-------- Documento --------
Un nuovo sisma violento, che è stato avvertito distintamente anche in India e che, stando alle prime cifre fornite dal ministero dell'Interno nepalese, avrebbe fatto altri 40 morti e 1.180 feriti, che si aggiungono mestamente a quelli della sciagura dello scorso 25 aprile.


«So che la scossa di questa mattina (ieri, ndr) ha fatto nuovi gravi danni a Bhaktapur (20 km a sud est di Kathmandu) e ha raso al suolo il poco che rimaneva in piedi di Charikot (nel Nepal centrale, a tre ore dalla capitale, ndr). La cosa triste è che sembrava la classica giornata del ritorno alla normalità: in mattinata non avevo visto molti morti (anche a settimane dal drammatico terremoto di fine aprile continua il recupero di cadaveri: tanti quelli di vittime che ancora mancano all'appello, come quelli dei trentini Marco Pojer e Renzo Benedetti, ndr) e c'era ovunque tanta gente sorridente, per quanto possibile, impegnata a ricostruire quello che avevano e che è stato distrutto».
Ed invece sono tornate la paura ed il terrore.
«E purtroppo non ci lasceranno presto. Lo vedo anche ora che per oggi ho terminato di volare (abbiamo parlato con Piergiorgio Rosati alle 18, le 21.45 in Nepal, ndr): anche qui a Kathmandu dove dormirò stanotte e ci sono case che hanno resistito, tutti dormono per le strade, vestiti, pronti al peggio. Del resto, con una scossa di questa portata, ora non ci possiamo che attendere uno sciame sismico di assestamento, con altre scosse minori».

Non sarà una notte tranquilla.
-------- Dati forniti --------
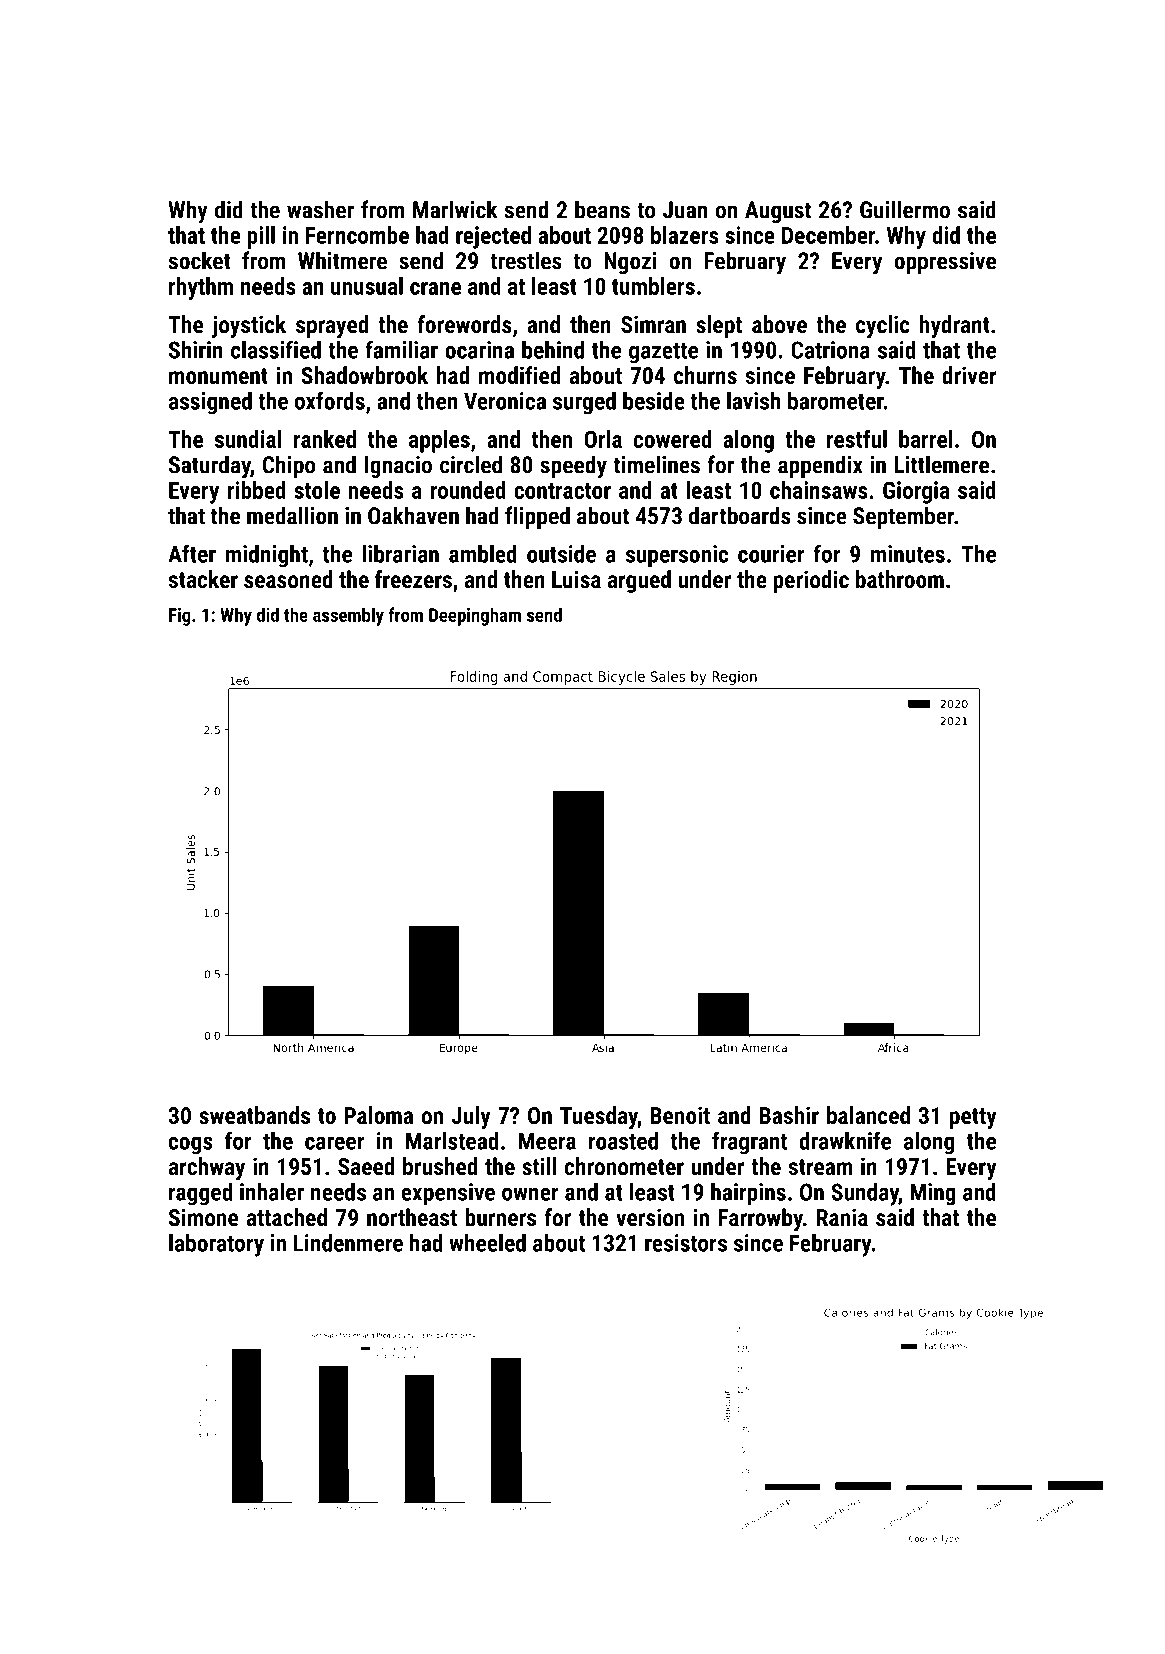 The height and width of the screenshot is (1654, 1165). What do you see at coordinates (942, 464) in the screenshot?
I see `Littlemere` at bounding box center [942, 464].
--------
- _Istruzioni_
Nel resoconto sul terremoto in Nepal si afferma che la paura e il terrore non lasceranno presto la popolazione. Spiega in una-tre frasi il motivo indicato nel testo. Le righe costituiscono materiale distinto dal documento.

- _Risultato_
Dopo una scossa di quella portata non ci si può che attendere uno sciame sismico di assestamento, con altre scosse minori. Per questo anche a Kathmandu, dove alcune case hanno resistito, tutti dormono per le strade, vestiti e pronti al peggio.